4 of 49 comments (clear)

  1. Virtual Library? by Firehawke · · Score: 4, Insightful

    Well, it's nice to have physical books, but sometimes space is a concern. In comparison, a virtual library is MUCH smaller to store. Also compare the costs of all of those books to the price for the subscription and it comes out cheaper in the long run. Still, preference would go a long way towards if you'd even consider it in the first place.

  2. buy a few books, google / mls for the rest by DamienMcKenna · · Score: 5, Insightful

    My recommendation is to buy some _good_ books for the core technologies you use and use a combination of web sites (via google), mailing lists and IRC for the rest. Books are your best source for how to do things right, mailing lists and IRC are your best source for what to do when it doesn't work right.

    Just my $0.02 from doing this for a few years.

    Damien

  3. Searchable Library by hords · · Score: 4, Interesting

    I would use a searchable library for reference, but I wouldn't pay $400 a year when Google already works as a good reference for most answers. Amazon has that new "Search Inside the Book" that might end up being useful, but honestly most of the information I need is when something doesn't work. Google it real quick and the answer is usually there. I don't want to read a whole book on the subject for the most part. Maybe it has something to do with that "short attention span and brain damage" randomly shuffling my brain.
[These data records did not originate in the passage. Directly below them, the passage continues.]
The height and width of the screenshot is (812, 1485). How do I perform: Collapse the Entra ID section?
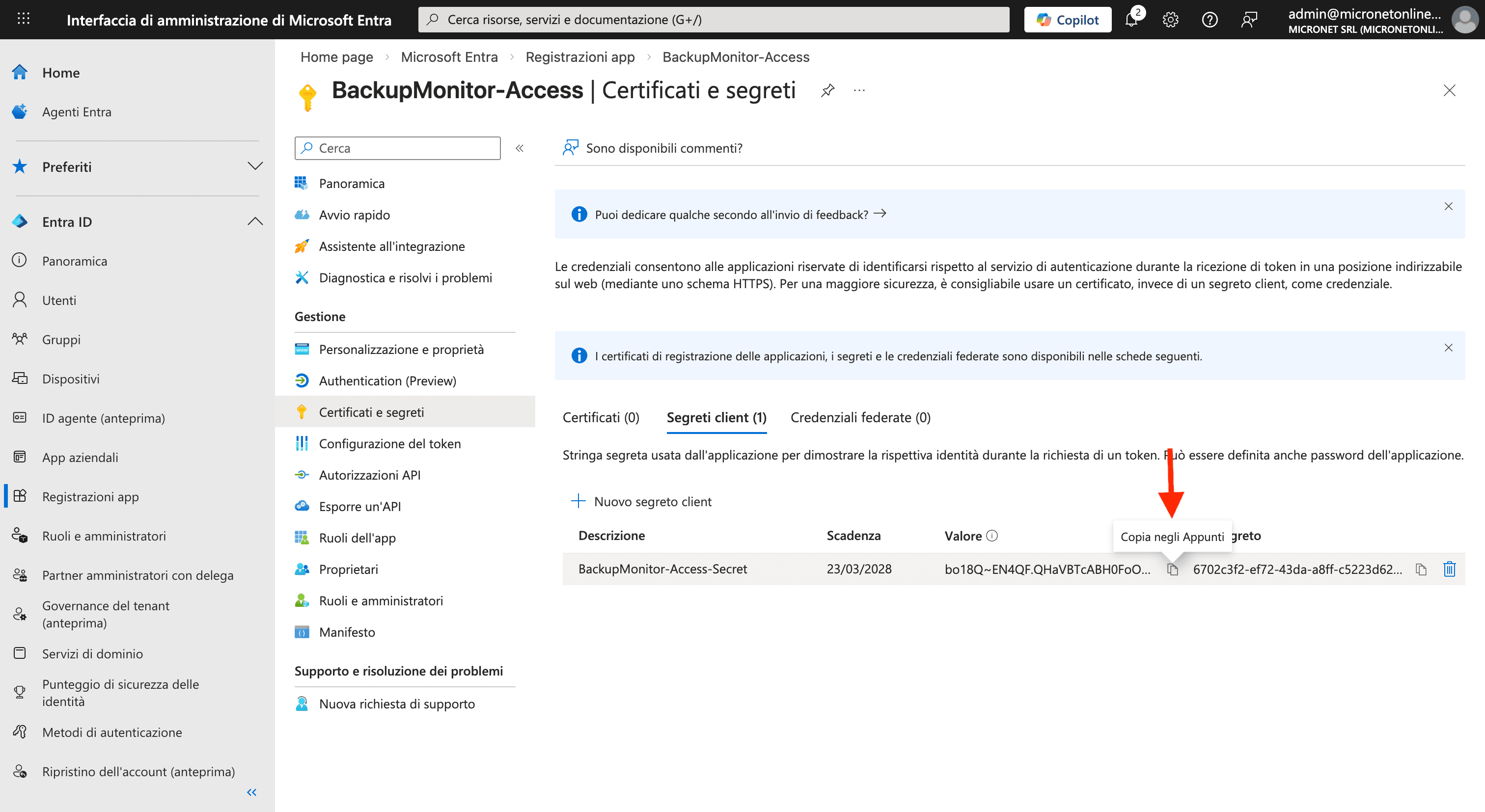click(x=255, y=222)
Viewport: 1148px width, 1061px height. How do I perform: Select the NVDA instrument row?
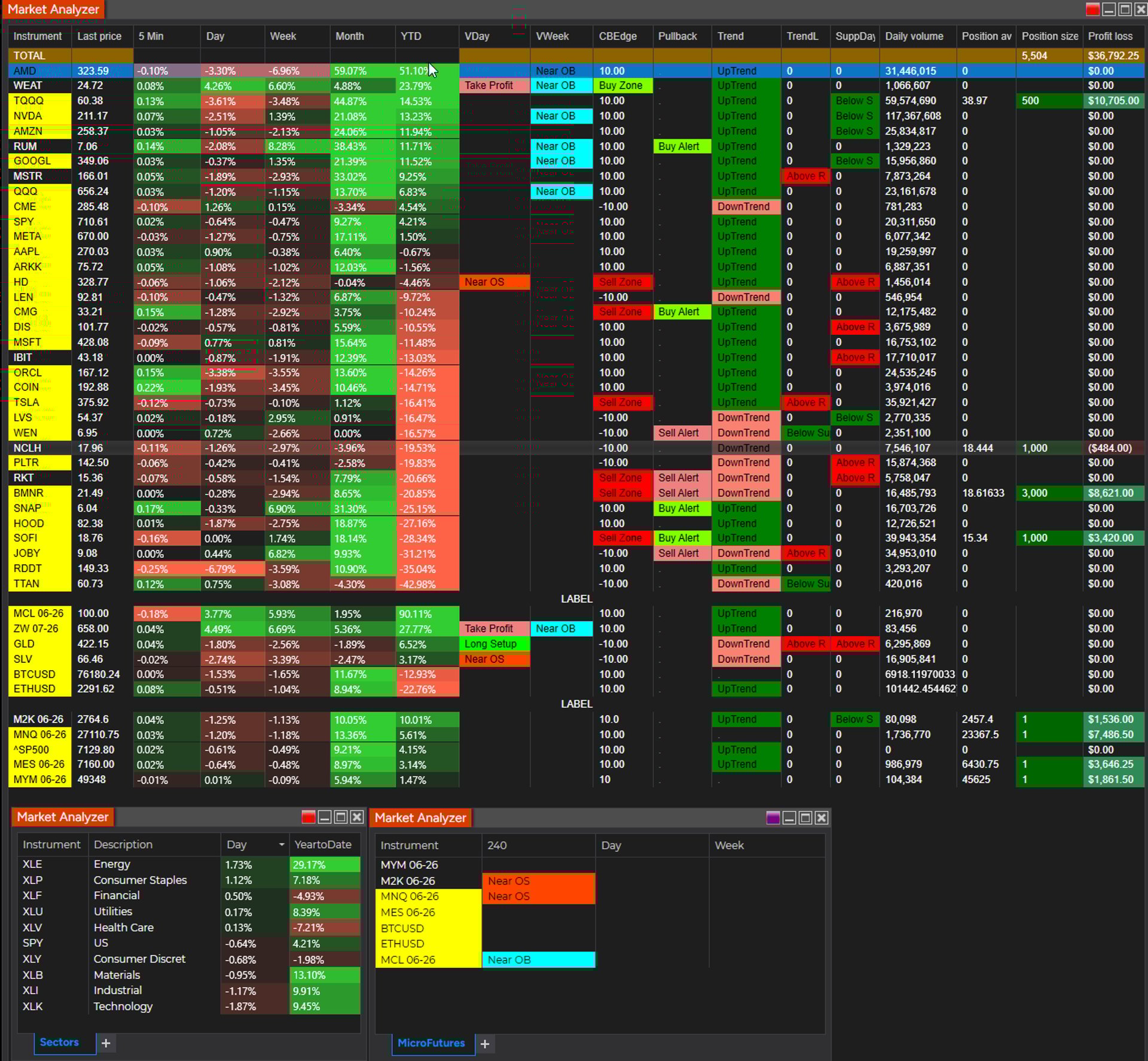point(28,116)
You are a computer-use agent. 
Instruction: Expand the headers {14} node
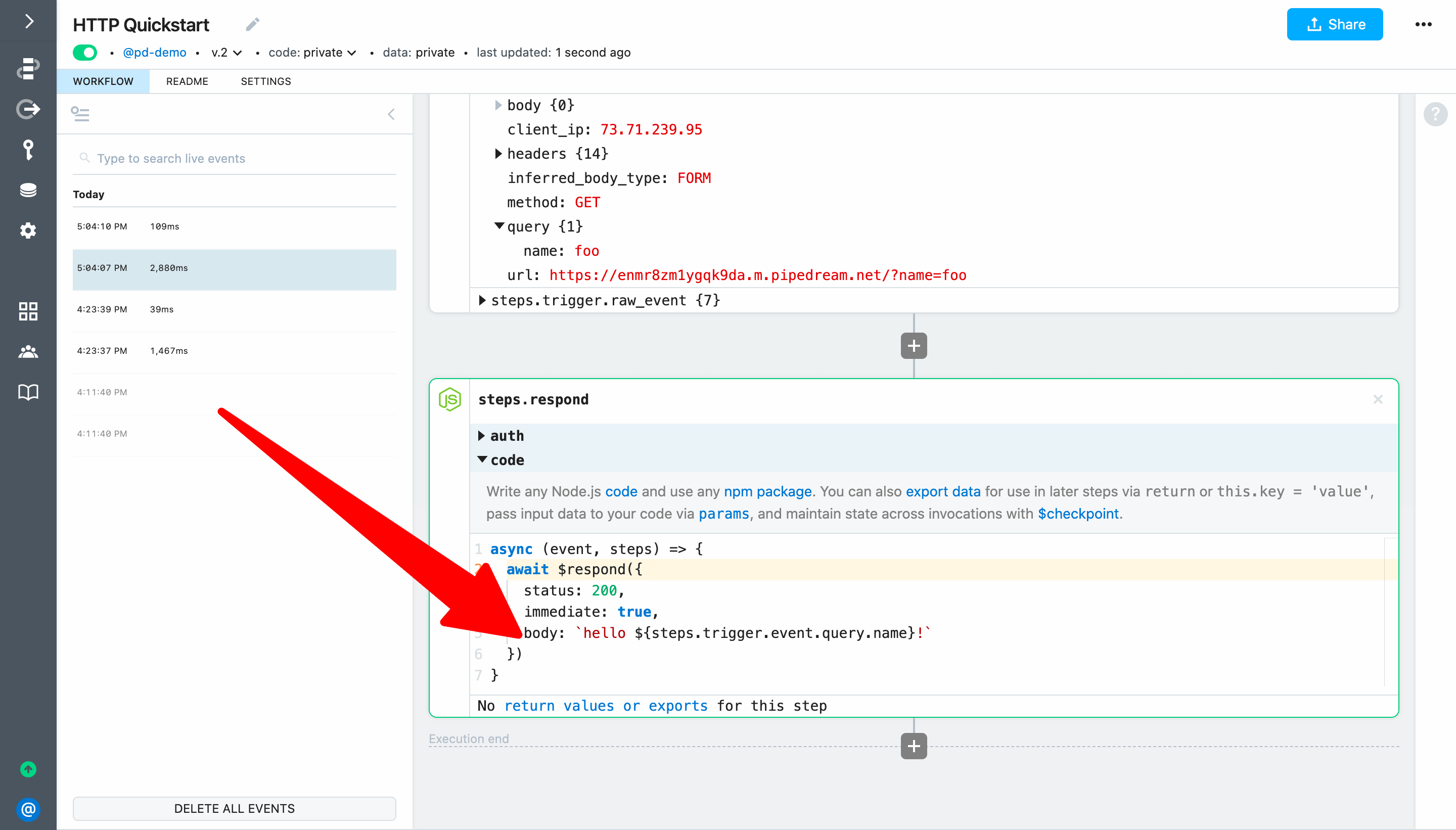[498, 154]
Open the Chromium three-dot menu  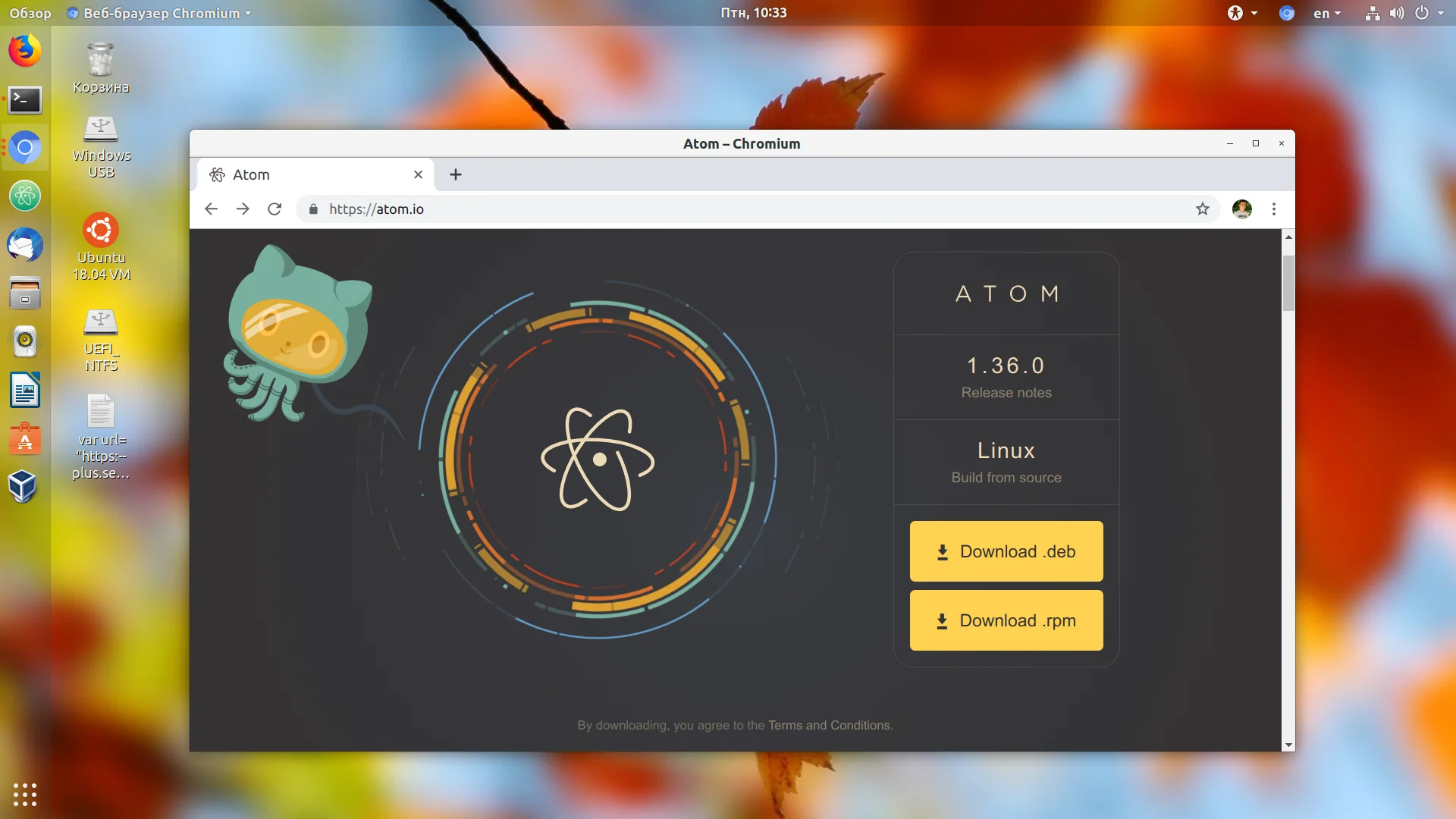(1274, 209)
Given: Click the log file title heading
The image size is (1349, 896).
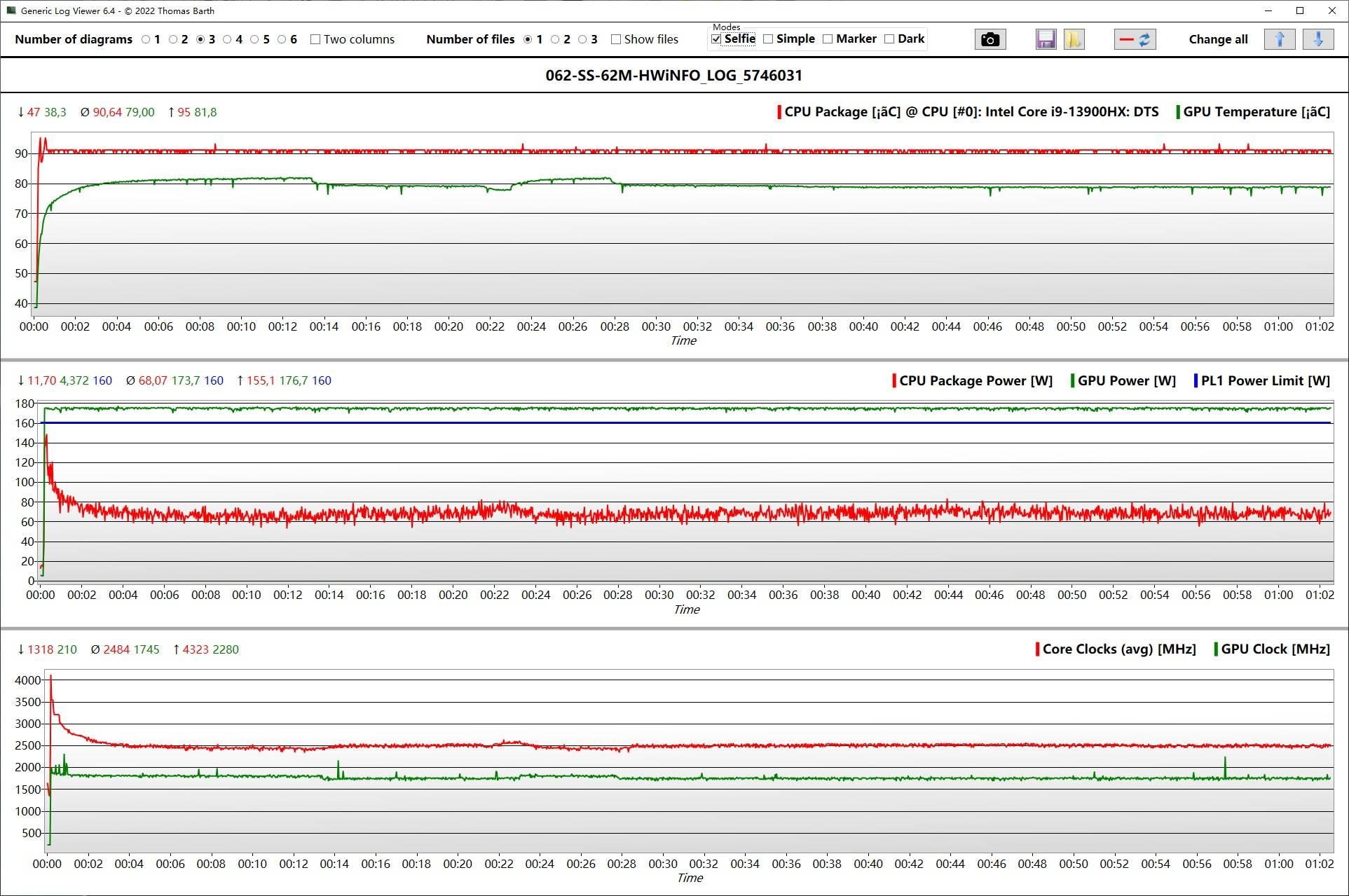Looking at the screenshot, I should pyautogui.click(x=673, y=76).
  4. safari for regularly updated reference materials by perlchild · · Score: 4, Interesting

    *disclaimer safari subscriber*

    I used to buy the animal books on several topics, mostly perl programming

    Then I got the safari subscription
    imagine this:
    oreilly comes up with fourth edition of dns and bind
    I have paper third edition of dns and bind
    I use safari to get fourth edition, and I don't need the paper one anymore.
    Since a lot of the animal books I use are very sucessful, and get updated every so often, just because I can replace one edition with the next at no charge, I save a bundle of money, provided I don't need hardcopy of the work in question, the web interface to it might actually save me time(mostly searching, although with practice, the internal binary-page search is pretty damn hard to beat, it's the "read entire TOC" that takes a while.)

    Of course, I've been known to read entire online volumes on topics I was less familiar with(I can't say I'd do it with something like the perl cookbook) but so far, Safari is working out for me.